Going well with this, Tania Macintosh, 'An Abortionist City. Maternal Mortality, Abortion and Birth Control in Sheffield, 1920-1940' Medical History 44 (2000), , p. 75-97: local evidence, including use of the problematic but still useful Joint Council on Midwifery survey reports, the problems of definition of illegal/spontaneous, the way it was embedded in a fairly patriarchal industrial culture, the relative failure of local birth control clinics have an impact for that reason (though intriguing reference to dienoestrol being used at one, which I think like stilboestrol was being deployed as an abortifacient?).

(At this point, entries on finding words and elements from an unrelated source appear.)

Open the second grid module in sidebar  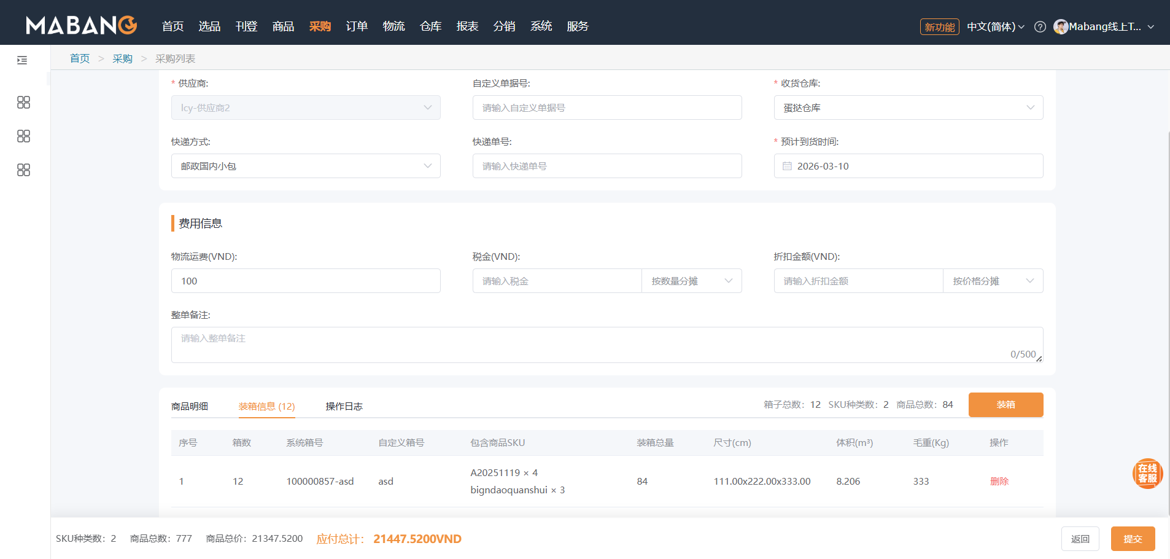tap(23, 136)
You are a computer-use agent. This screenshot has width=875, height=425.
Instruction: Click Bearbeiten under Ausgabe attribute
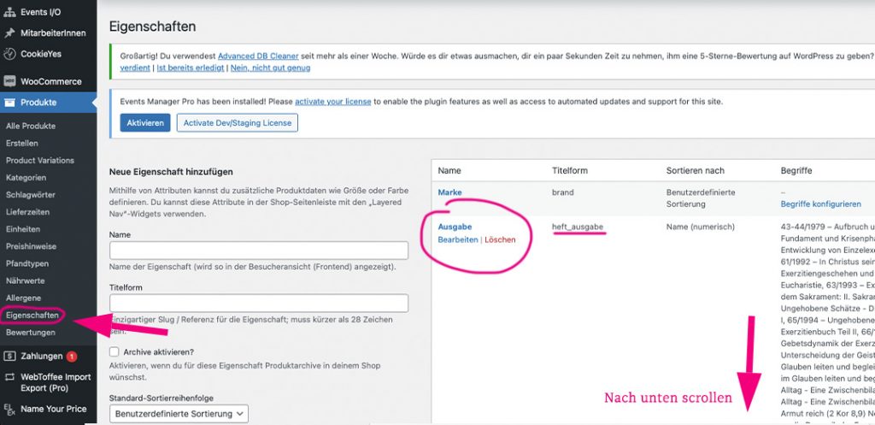[x=457, y=240]
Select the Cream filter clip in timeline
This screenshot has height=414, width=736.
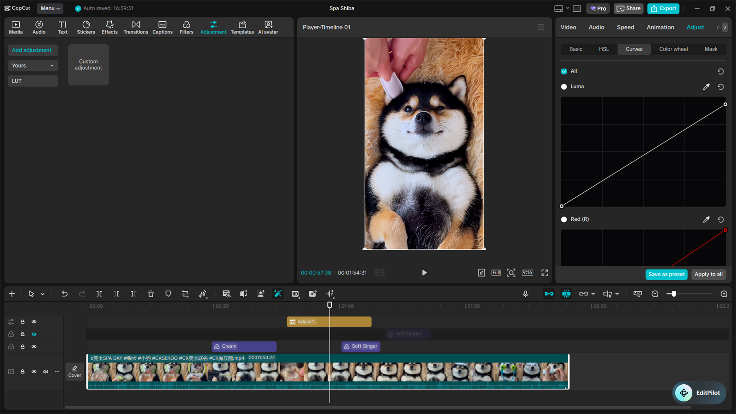pos(244,346)
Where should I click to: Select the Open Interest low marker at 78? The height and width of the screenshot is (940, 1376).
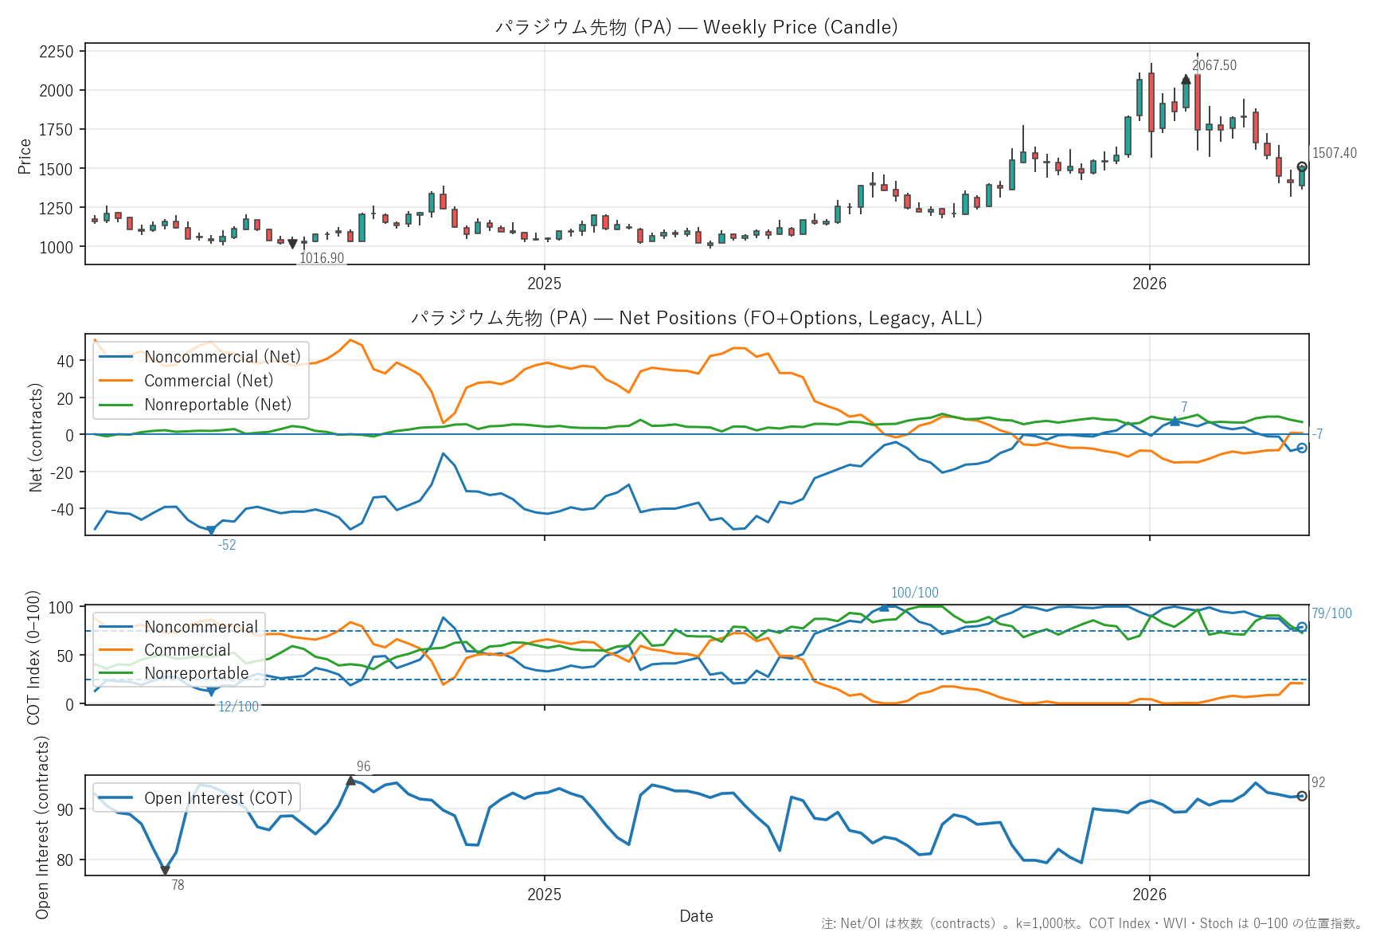(x=165, y=871)
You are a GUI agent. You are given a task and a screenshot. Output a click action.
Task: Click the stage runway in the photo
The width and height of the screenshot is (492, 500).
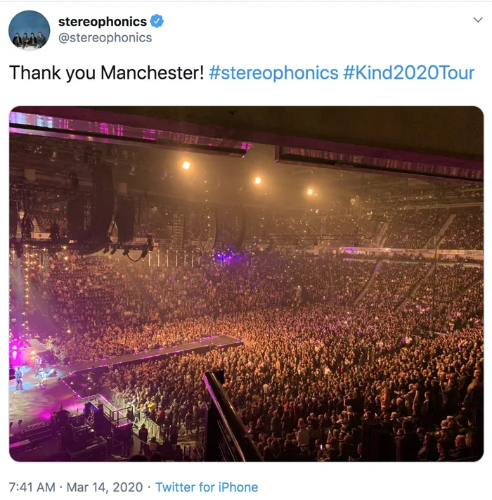tap(153, 354)
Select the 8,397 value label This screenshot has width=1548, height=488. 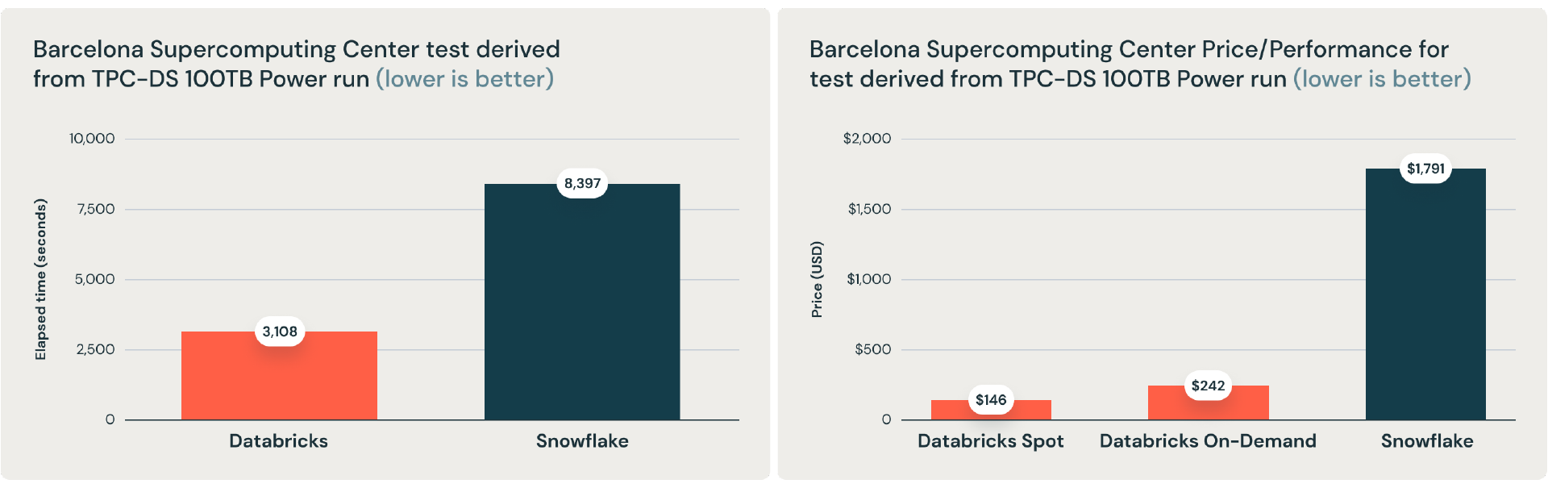coord(582,183)
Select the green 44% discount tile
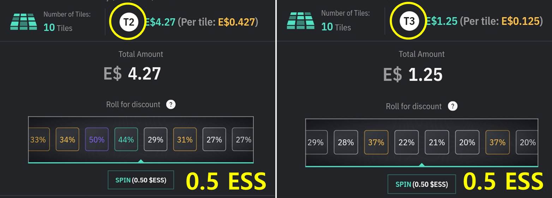This screenshot has height=198, width=552. (126, 139)
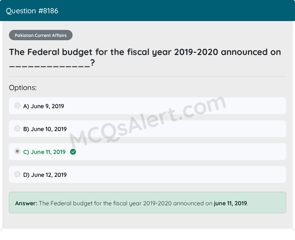Select the radio button for option A
Screen dimensions: 295x240
pyautogui.click(x=17, y=106)
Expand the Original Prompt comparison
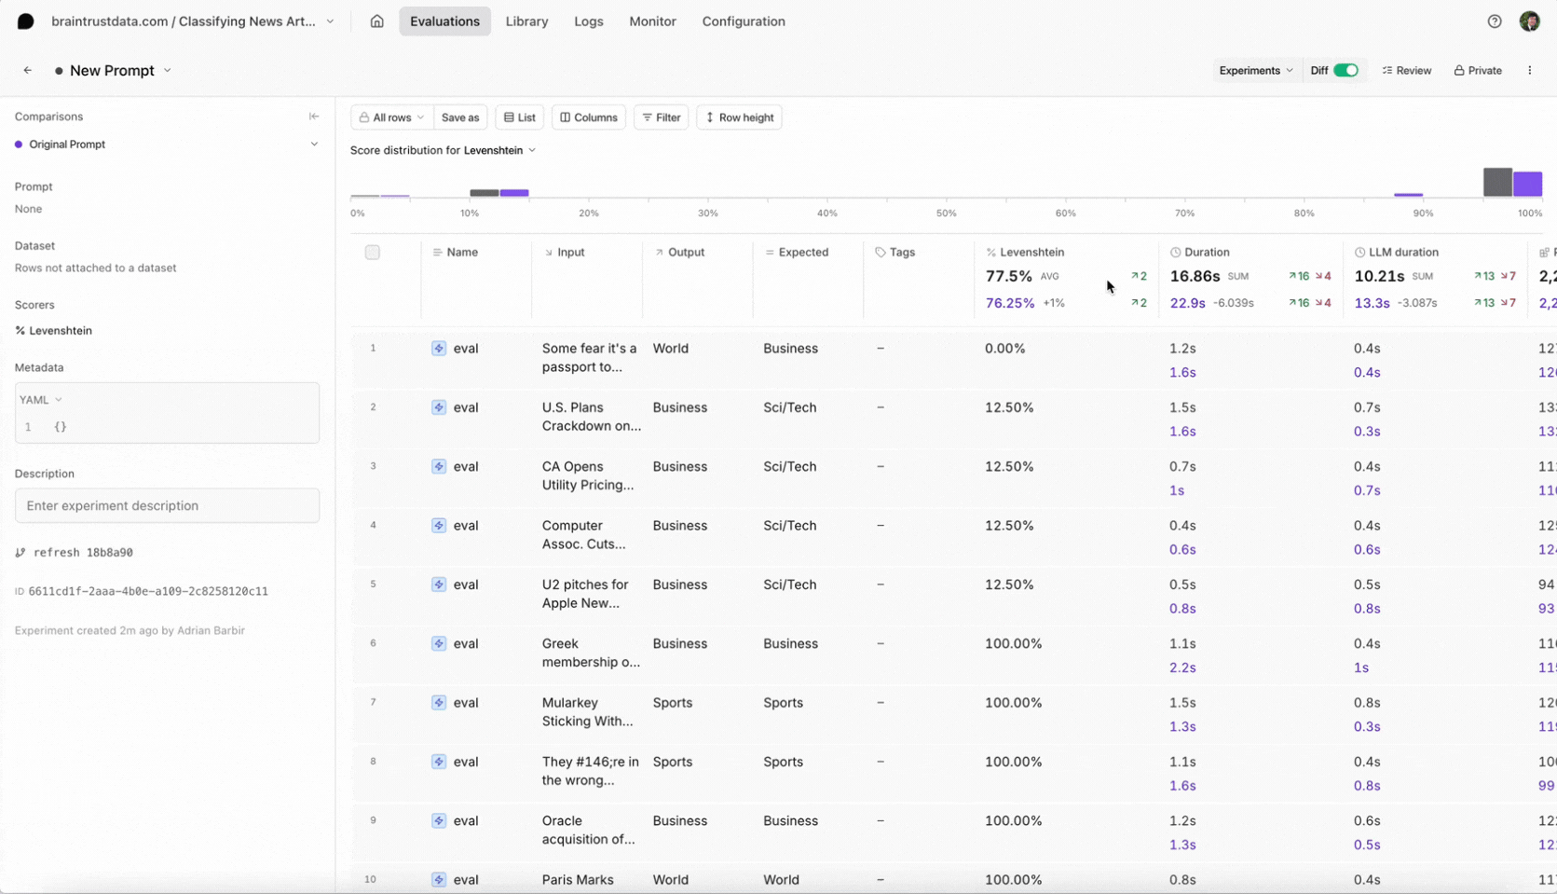The width and height of the screenshot is (1557, 894). (x=314, y=144)
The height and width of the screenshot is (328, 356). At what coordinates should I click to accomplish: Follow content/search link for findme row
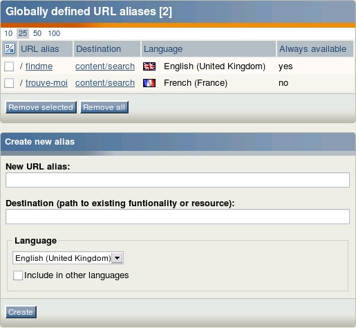point(105,66)
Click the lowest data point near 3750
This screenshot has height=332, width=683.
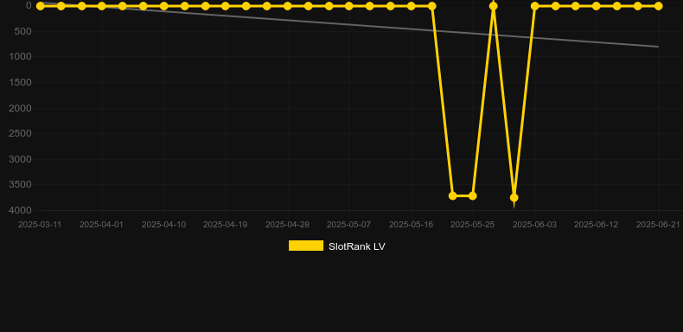pyautogui.click(x=514, y=198)
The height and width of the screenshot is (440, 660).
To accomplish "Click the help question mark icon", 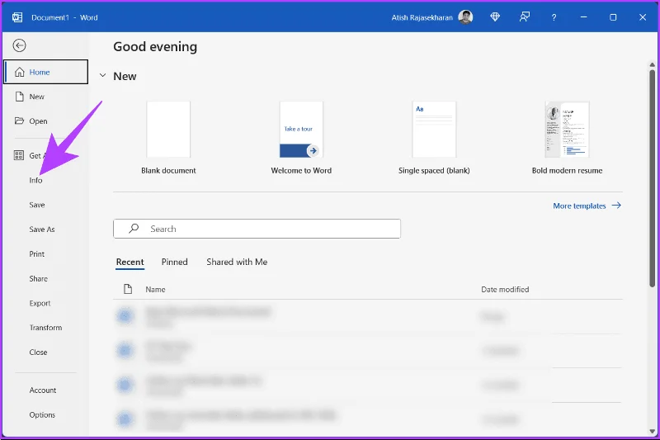I will tap(554, 17).
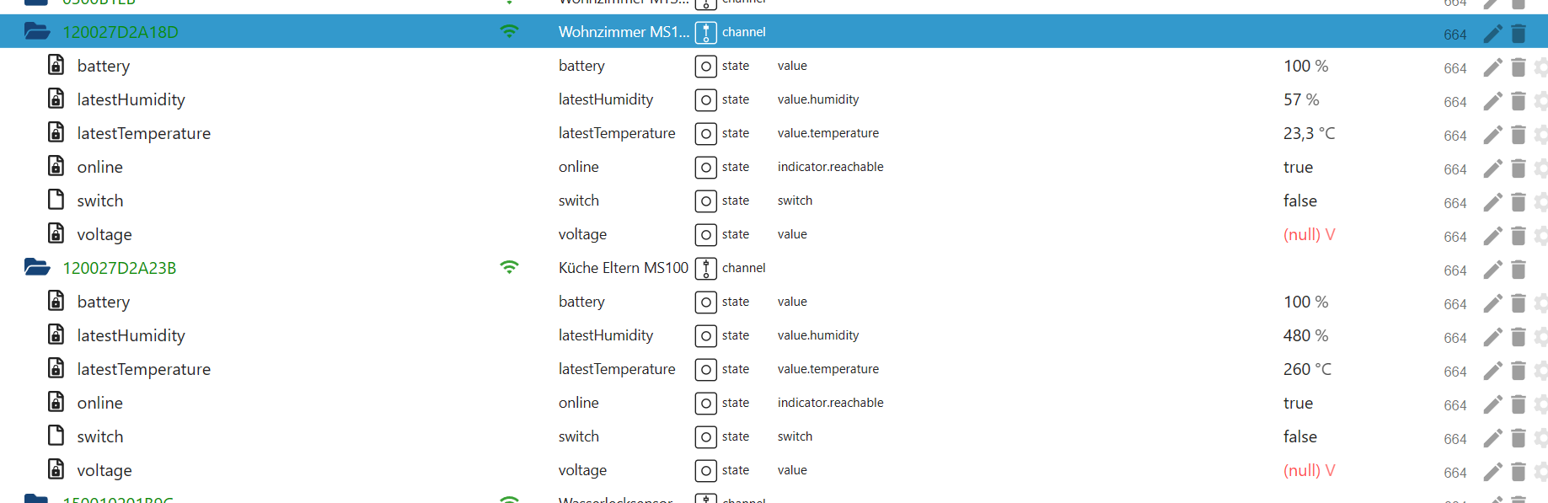Edit the 120027D2A18D channel with pencil icon
The image size is (1548, 503).
(1492, 34)
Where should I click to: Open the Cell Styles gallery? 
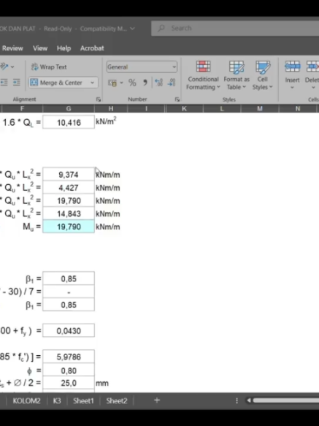click(x=263, y=75)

K. Craig Gibson, 'Sex and Soldiering in France and Flanders. The British Expeditionary Force Along the Western Front, 1914-1919' The International History Review 23 (2001), p. 535-580. Mostly about relationships between men and local women, suggesting that even close to the front line there were women around (is countering idea that only those well behind the trenches had much access to women & sex), that contact were quite varied in nature, and that mostly if relationships did occur they were transient.
Philip Howell, 'Sex and the City of Bachelors. Sporting Guidebooks and Urban Knowledge in Nineteenth-Century Britain and America' Ecumene 8 (2001), p. 20-51: extremely interesting piece on guidebooks aiming to provide a key to the metropolis and its delights alongside cautions about its dangers. Suggests that these were aspirational for relatively lower-class men, who were not the kind of men of the world who would have this kind of knowledge already. City as site of access to women: desires and anxieties. Misogyny.
Stephen Brooke, 'A New World for Women? Abortion Law Reform in Britain During the 1930s' American Historical Review 106 (2001), , p. 431-459. Makes important point about the complexity of the case ALRA was making for reform - that the maternalism is not just about pro-natalism, it's an empowered/ing maternalist rhetoric.
Rebecca Jones, '"That's Very Rude, I Shouldn't be Telling you That" . Older Women Talking about Sex' Narrative Inquiry 12 (2002), , p. 121-143. Not in fact what I was expecting (older women telling younger women about sex): it's pretty much current awareness and playing off from the idea that 'people think old people are sexless/shouldn't be having sex' and the liberal (one woman called it 'Woman's Hour') notion that of course they should, and found that respondents were engaging with both these notions and having problems of fit.